I have done that with my two before to see what they were doing when I was gone.


----------



## Scooter's Family (May 23, 2008)

If there had been a camera on her she probably would have slept the whole time!


----------



## JASHavanese (Apr 24, 2007)

I shouldn't laugh but can't help it. Oh what a mess but look at that little face.


----------



## SMARTY (Apr 19, 2007)

Kathie said:


> Sandy, I can relate to that! We used to put Abby in the laundry room off the bathroom with her litter pan which she was supposedly trained for. For two months we would come home to the most awful mess you could ever imagine (hated to even go to church!*LOL*). We had smeared poop all over the floor and she not only had it on her paws but on her face (yes, we had a poop eater!). She had severe SA but I'd never even heard of it or the forum at that time. Our laundry room floor got cleaned more in those two months than it had the in the whole 14 years we'd lived here.....lol


red is mine.

This bathroom has never been so clean.


----------



## SMARTY (Apr 19, 2007)

LuvCicero said:


> Okay, I have to take up for that sweet little Galen. She couldn't hold her poop till her Mom got home, but bless her heart she did try to clean it up by trying to get towels and get to the water in the sink. She got so mad because that the little girl in the mirror wouldn't help that she had to smack her up beside the head a few times.  What a smart girl!!


You may be a great auntie, but I can not buy this one.


----------



## SMARTY (Apr 19, 2007)

pjewel said:


> Oh that poor poopy baby. She must have been terrified to be left like that. I can imagine what you went through when you got home. Thank goodness it's past you now. Give a little kiss from me and the boys.


Terrified you have to be kidding, this from a puppy that lived the first 4 months of her life at a puppy farm. She knows what the papers are for. Every dog should get to live at my house. She was not scared she was having fun.


----------



## SMARTY (Apr 19, 2007)

Missy said:


> Ohhh Sandi! your story has me laughing! I am sorry... I am laughing with you not at you. But of course Galen wanted to play with the puppy in the mirror...look at that face!
> 
> I read the story before I scrolled down to see the picture -- I was sure you were going to share shots of the disaster area ound:ound: I much prefer to see that adorable "clean" little Galen.


I was not laughing at the time......Never once crossed my mind to make pictures of that mess.


----------



## SMARTY (Apr 19, 2007)

something very amazing is happening, today Smarty has come to me several times to go out, when we do she just sits or lays down and Galen pees or poops. I think after yesterday she is ready to train Galen and knows Galen has not figured out how to tell me she is ready.

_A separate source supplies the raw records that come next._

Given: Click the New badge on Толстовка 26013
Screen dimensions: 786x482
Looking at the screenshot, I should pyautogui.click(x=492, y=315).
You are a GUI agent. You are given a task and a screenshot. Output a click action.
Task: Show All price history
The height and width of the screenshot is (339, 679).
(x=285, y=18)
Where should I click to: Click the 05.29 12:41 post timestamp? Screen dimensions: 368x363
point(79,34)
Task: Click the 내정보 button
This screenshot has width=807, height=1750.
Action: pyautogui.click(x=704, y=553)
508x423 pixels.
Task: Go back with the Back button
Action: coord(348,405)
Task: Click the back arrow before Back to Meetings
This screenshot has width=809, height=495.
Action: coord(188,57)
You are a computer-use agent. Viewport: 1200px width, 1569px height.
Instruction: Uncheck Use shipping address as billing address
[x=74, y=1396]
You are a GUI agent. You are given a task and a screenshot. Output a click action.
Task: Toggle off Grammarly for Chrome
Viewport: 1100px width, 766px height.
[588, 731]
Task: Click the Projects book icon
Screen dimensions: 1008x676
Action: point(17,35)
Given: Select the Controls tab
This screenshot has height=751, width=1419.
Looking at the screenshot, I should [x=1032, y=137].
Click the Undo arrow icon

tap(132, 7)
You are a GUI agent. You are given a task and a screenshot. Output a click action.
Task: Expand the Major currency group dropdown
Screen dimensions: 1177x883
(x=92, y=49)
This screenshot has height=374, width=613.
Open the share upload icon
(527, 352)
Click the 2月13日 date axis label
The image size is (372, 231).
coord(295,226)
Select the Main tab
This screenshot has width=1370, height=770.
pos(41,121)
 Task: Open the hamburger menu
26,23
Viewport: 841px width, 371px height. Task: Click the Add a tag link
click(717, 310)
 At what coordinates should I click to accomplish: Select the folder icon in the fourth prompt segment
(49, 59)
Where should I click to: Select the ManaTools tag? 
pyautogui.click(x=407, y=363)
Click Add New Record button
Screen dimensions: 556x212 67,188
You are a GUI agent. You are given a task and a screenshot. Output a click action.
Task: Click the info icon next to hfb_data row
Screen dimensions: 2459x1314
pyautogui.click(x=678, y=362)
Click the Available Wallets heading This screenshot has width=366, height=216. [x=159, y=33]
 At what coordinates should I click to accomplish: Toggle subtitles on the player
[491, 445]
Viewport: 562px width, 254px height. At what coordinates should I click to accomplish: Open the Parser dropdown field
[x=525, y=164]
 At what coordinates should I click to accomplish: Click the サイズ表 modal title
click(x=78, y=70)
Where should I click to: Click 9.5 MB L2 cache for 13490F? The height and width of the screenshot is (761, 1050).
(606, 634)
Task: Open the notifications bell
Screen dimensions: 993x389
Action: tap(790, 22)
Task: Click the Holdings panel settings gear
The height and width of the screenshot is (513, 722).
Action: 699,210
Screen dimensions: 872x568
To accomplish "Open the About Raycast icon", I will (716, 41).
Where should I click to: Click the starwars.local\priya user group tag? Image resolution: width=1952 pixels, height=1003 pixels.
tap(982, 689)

No poop or pee by Galen in the house as of 5:35.


----------



## SMARTY (Apr 19, 2007)

marjrc said:


> Oh. My. Gosh. What a nightmare for you, Sandi!! Galen is darn lucky she's so stinkin' (no pun intended) cute!
> 
> You must submit this story to Kitty Braund for the Our Havanese magazine. Really! She looks for articles to print that will entertain, teach, and share in the joys and mishaps of owning this wonderful breed. Hmmm.... I think I'm going to start a new thread in the coffee shop about this.... catch you later !
> 
> So? Was it worth the shot of vodka?*YES* LOL


red is mine

I probably should submit it. I'll get her email from my mag.


----------



## tabby2 (Jan 19, 2009)

My secretary just came in to see why I was laughing so hard!! Truly, I feel your pain but it was too funny. Especially with that adorable little face at the end of it. Oh, my, the things we go through -- what a good dog mommy you are!!


----------



## mimismom (Feb 15, 2009)

made me smile!! I am home sick and been off the computer all day, but I had to get my HF fix. You guys didn't disappoint!


----------



## Nanny (May 18, 2009)

Oh boy can I relate to that one except mine was 3 1/2 year rescue. I did not have the heart at that time to put her in a kennel so I put her in the bathroom with a gate and papers food and water until I got home for lunch. She did the same thing in fours hours..poop everywhere I almost died. I could not scold her she was already a basket case being kept in a kennel all her life. So all the gals at work would ask me how Phoebe-la-poopo was doing. After six months and a brother bought for her she is the best dog in the world..Well they both are of course. I had a couple of beers myself after her bath and cleaning the bathroom.


----------



## Mraymo (Oct 30, 2007)

Boy that made me laugh. I know I wouldn't have been laughing if I was cleaning it up though. I love your theory Dale. What a naughty puppy that was in the mirror. LOL.


----------



## Sissygirl (Aug 8, 2007)

All I can say is Galen is one cute puppy!!!


----------



## marb42 (Oct 19, 2008)

ound:ound:ound:Sandi, that was hilarious! Sounds like she had to entertain herself while you were gone, and at least she had the "dog in the mirror" to play with. You kept her safe and fed while you were gone, but that must have not been fun at all to clean that up. What a sweet face she has, so it's easy to see how you can't be mad at her.
Gina


----------



## marjrc (Jan 13, 2007)

Oh Nanny, that must have been heart breaking to see. But what are you gonna do? It had to be very difficult cleaning all that mess up, but it's great to hear that Phoebe-la-poopoo is happy as can be now! lol


----------



## Lunastar (Feb 9, 2009)

OH my I almost wet my pants that is just so funny. I'm so sorry you had all the mess to clean up. Galen sure is worth though. What a face. haha


----------